General considerations for the Web of Things

Whilst it is unlikely that there will be one architecture that suits all purposes, it is worth considering some of the ideas that have emerged so far. The following introduces some of the challenges, and readers are advised to look at related work for more details.

Services

Services provide general building blocks for the Web of Things.

Services as a source of data, e.g. when they are bound to sensors
Services as a sink of data, e.g. when they are bound to actuators
Services may process data obtained from other services

In general, a service could be any combination of the above roles. An example is a service for a camera where you can command the camera to pan and zoom, to enable/disable the flash, and to take a photo. In this case, the service takes commands as input and generates photo's as output. Another service could take photos as its input and generate a list of tags for the people present in each photo.

Services can provide zero or more data sources, and zero or more data sinks, but at least one source or sink is required. For services bound to actuators, the sink could be for commands or data, e.g. a service for a digital picture frame that allows you to push pictures to the frame.

For scalability, the services are likely to run on Internet platforms, whilst the sensors and actuators are at the edge of the network. Web protocols such as HTTP can be used to connect services to the sensors and actuators, but complications arise as many devices will be behind security firewalls, and may require a bridge between the Web protocols and the communications technologies supported by devices.

Services can process data to alter the level of abstraction, e.g. taking an audio stream of spoken speech as input and generating a sequence of words as output, i.e. more abstract. In the reverse, the output (an audio stream) is more concrete than the input (a sequence of words). A further possibility is to transform data at the same level of abstraction, e.g. changing the units of measure.

In an open market of services, some companies could develop and market services for others to purchase and install. An example is a service for using web cams for home surveillance, where the user purchases a camera from one supplier and the service software from another. It is necessary to distinguish the definition of a service from its instantiation for a particular purpose.

Applications and Services

An application is something that end users can directly interact with. For Web applications, this is via a Web browser. Applications can make use of services, for example, you could have a web page that shows the predicted time for someone to commute to work based upon services that sense traffic speeds.

Service Definitions

Services are essentially a mix of metadata describing the service, code that defines the service's behaviour, and data that the service consumes or produces. The metadata includes such things as who owns the service, the type definitions of the APIs exposed by the service, access control policies, and so forth. The code could be written in a variety of languages according to what the platform supports, e.g. Java, JavaScript or Python.

Protocols or Objects

A common approach is to host services on servers and to provide access to the service via a protocol like HTTP. This allows for a scalable distributed architecture. However, developers will in many cases prefer to avoid having to explicitly work with HTTP. A natural alternative is to expose the service as interfaces on an object that acts as a proxy for the service. You can then access a service with a simple method call, rather than having to set up an HTTP connection, prepare the request headers, open a TCP/IP connection to send the request and so forth.

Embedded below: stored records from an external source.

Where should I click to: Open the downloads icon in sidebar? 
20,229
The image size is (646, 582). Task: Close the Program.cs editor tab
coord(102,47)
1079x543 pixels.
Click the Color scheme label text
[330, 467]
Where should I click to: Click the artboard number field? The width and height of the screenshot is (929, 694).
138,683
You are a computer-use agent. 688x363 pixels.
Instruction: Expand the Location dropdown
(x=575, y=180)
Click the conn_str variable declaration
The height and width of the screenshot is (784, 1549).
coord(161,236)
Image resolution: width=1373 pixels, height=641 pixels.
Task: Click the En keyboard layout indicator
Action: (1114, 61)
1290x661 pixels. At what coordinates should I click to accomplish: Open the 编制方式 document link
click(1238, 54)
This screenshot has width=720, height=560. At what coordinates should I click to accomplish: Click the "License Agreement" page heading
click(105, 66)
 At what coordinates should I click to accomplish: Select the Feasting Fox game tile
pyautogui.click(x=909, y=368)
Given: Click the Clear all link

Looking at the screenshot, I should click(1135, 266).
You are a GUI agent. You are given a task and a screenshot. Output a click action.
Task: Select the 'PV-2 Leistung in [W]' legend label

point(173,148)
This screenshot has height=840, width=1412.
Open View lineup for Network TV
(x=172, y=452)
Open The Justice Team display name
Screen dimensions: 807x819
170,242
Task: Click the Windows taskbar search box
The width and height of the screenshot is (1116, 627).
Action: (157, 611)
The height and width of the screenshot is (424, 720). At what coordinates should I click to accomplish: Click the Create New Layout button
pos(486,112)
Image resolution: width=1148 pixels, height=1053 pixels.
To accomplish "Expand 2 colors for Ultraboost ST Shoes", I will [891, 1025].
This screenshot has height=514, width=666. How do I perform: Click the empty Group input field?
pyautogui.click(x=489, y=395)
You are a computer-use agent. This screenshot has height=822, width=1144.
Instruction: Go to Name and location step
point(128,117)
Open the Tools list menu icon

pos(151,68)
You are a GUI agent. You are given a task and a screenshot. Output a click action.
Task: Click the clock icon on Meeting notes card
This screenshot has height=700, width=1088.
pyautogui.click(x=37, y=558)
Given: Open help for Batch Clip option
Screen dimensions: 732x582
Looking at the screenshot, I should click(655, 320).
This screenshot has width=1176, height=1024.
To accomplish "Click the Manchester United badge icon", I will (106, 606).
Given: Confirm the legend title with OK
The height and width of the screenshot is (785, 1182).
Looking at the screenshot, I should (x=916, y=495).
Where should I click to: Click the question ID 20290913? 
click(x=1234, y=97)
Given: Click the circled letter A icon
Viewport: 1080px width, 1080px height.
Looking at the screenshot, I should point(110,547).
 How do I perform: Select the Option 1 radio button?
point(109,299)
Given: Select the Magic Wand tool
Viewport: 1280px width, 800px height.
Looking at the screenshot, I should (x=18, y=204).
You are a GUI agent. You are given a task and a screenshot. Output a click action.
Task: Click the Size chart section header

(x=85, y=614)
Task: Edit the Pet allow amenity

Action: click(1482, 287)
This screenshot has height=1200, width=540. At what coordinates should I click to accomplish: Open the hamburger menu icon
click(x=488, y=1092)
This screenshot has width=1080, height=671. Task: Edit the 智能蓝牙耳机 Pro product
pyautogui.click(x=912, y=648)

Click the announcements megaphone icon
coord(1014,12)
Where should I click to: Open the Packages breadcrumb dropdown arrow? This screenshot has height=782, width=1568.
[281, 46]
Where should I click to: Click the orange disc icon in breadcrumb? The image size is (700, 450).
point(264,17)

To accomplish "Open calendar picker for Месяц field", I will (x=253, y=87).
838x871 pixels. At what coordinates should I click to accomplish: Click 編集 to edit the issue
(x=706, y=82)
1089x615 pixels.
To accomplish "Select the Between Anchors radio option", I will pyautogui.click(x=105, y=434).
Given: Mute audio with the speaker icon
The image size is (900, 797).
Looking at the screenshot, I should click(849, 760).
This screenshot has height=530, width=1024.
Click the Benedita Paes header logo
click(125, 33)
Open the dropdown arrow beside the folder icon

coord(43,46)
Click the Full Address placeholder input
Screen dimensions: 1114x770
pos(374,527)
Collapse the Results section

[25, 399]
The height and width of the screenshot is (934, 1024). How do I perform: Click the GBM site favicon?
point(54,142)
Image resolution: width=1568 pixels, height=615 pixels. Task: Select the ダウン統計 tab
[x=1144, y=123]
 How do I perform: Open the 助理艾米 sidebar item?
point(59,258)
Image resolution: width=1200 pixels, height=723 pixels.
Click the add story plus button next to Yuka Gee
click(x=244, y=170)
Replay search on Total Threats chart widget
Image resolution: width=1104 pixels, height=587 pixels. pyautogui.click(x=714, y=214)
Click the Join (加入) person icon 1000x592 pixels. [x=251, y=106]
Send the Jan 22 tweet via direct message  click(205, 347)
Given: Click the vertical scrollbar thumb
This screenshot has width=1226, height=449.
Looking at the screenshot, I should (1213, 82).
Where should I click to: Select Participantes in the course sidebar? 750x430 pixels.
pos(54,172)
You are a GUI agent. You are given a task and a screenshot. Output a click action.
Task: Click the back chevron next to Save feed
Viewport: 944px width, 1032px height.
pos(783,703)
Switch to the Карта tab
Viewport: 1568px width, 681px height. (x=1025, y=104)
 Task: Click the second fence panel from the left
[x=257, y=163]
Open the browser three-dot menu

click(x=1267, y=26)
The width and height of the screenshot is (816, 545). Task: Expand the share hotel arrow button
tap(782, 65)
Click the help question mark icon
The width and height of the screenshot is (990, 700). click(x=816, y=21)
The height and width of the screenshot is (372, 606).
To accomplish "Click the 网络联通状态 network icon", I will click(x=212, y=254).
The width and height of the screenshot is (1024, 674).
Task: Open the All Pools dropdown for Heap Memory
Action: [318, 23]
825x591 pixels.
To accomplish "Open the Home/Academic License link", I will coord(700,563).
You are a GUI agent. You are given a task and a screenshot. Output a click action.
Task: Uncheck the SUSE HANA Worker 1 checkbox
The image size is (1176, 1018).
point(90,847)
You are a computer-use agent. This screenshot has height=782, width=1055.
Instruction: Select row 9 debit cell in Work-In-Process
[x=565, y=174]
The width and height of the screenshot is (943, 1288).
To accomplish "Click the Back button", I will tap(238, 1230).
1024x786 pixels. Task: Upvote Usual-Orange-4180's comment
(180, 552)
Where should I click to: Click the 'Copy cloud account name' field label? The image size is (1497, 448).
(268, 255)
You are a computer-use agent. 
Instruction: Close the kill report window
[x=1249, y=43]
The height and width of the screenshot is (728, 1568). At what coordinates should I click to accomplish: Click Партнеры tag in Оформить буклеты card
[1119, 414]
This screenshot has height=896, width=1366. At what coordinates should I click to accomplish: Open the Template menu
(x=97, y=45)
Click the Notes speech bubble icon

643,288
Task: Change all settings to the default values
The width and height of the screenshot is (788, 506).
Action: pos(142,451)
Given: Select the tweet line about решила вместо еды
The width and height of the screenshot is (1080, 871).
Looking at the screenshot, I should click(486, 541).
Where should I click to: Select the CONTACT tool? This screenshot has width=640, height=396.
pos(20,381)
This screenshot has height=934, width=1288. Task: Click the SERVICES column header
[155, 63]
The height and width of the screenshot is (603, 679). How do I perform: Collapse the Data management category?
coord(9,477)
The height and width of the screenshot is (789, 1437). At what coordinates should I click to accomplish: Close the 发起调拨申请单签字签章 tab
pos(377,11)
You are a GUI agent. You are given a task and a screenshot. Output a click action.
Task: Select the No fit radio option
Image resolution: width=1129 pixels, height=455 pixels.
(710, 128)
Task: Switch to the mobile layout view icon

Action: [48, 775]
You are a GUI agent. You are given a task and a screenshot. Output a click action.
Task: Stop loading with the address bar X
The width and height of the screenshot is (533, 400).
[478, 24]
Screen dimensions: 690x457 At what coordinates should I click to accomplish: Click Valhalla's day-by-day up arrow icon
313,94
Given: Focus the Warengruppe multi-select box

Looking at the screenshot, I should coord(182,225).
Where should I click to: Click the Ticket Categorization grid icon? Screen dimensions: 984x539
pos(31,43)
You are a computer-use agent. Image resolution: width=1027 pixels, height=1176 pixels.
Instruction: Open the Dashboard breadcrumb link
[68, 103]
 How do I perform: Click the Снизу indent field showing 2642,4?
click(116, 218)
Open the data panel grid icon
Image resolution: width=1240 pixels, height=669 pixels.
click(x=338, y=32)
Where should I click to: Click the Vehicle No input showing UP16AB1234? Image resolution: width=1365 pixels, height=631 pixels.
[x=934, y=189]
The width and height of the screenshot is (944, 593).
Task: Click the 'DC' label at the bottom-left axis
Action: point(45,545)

The code that implements these proxy objects could be automatically generated from the service description. The proxy objects can be used in web applications, or in services composed from other services. For a Web application the proxy objects can be provided as part of a JavaScript library. For services that run in the cloud, the platform for the Web of Things could automatically expose the proxy objects to the scripts implementing the service's behaviour, based upon the type declarations given in the service description. In other words, when defining the service, you declare what other services you want to use, and the platform provides a means to bind to these services when the service starts running. Your code can then access the properties and methods on the proxy objects.

This illustrated by the following diagram:

The scripts here are either part of a web application or part of a cloud based service. The hidden messaging layer decouples scripts from the details of how devices or other services are accessed. A convenient implementation technology for services using JavaScript is node.js.

A multiplicity of evolving communication technologies

There are many different technologies for connecting devices, and the list keeps changing as new technologies are introduced. This makes it desirable to have an architecture that hides details that are best dealt with at a lower level.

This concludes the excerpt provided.